Late response but for future visitors such as me and after a long time searching.
Use OpenNlP model, that was the best option in my case and it worked with all the text samples here including crucial one mentioned by @nbz in the comment,
My friend, Mr. Jones, has a new dog. This is a test. This is a T.L.A. test. Now with a Dr. in it."

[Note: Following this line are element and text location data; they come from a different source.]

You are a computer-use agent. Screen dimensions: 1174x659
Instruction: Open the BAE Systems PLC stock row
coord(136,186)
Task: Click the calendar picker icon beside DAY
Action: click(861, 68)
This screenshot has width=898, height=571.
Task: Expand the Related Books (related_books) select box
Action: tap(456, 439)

Separated by a line space:
My friend, Mr. Jones, has a new dog.
This is a test.
This is a T.L.A. test.
Now with a Dr. in it.
You need the .jar
libraries to import into your project as well as the trained model en-sent.bin
.
This is a tutorial which can easily integrate you into a quick and efficient run:
https://www.tutorialkart.com/opennlp/sentence-detection-example-in-opennlp/
And one for setup-ing in eclipse:
https://www.tutorialkart.com/opennlp/how-to-setup-opennlp-java-project/
This is how the code looks like:
import java.io.FileInputStream;
import java.io.IOException;
import java.io.InputStream;
import com.fasterxml.jackson.databind.exc.InvalidFormatException;
import opennlp.tools.sentdetect.SentenceDetectorME;
import opennlp.tools.sentdetect.SentenceModel;
/**
* Sentence Detection Example in openNLP using Java
* @author tutorialkart
*/
public class SentenceDetectExample {
public static void main(String[] args) {
try {
new SentenceDetectExample().sentenceDetect();
} catch (IOException e) {
e.printStackTrace();
}
}
/**
* This method is used to detect sentences in a paragraph/string
* @throws InvalidFormatException
* @throws IOException
*/
public void sentenceDetect() throws InvalidFormatException, IOException {
String paragraph = "This is a statement. This is another statement. Now is an abstract word for time, that is always flying.";
// refer to model file "en-sent,bin", available at link http://opennlp.sourceforge.net/models-1.5/
InputStream is = new FileInputStream("en-sent.bin");
SentenceModel model = new SentenceModel(is);
// feed the model to SentenceDetectorME class
SentenceDetectorME sdetector = new SentenceDetectorME(model);
// detect sentences in the paragraph
String sentences[] = sdetector.sentDetect(paragraph);
// print the sentences detected, to console
for(int i=0;i<sentences.length;i++){
System.out.println(sentences[i]);
}
is.close();
}
}
Since you implement the libraries it works offline too which is a big plus as the correct answer by @Julien Silland says it's not a straight-forward process and having a trained model do it for you is the best option.